→ **How to complete this task**
Check every line of the data below for the string "height", and copy the ones that hold it.
*** Begin section ***
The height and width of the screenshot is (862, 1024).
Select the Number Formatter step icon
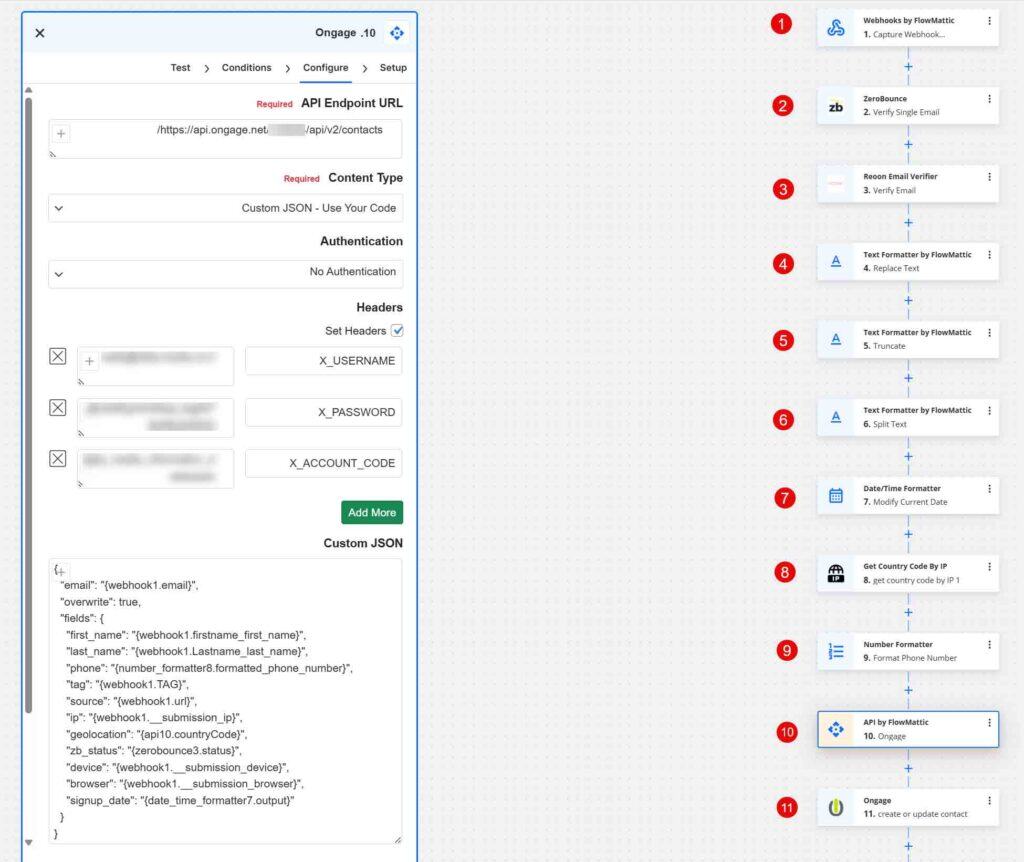pos(836,652)
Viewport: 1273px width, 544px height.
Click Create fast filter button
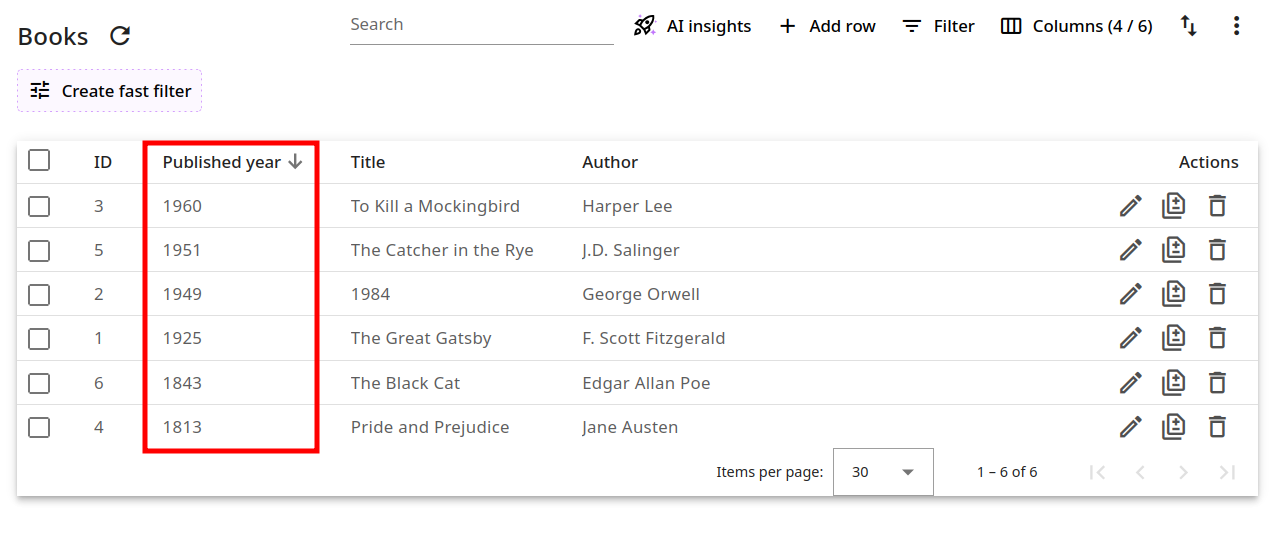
*** End section ***
→ **Reply**
The height and width of the screenshot is (862, 1024).
Viewport: 1273px width, 544px height.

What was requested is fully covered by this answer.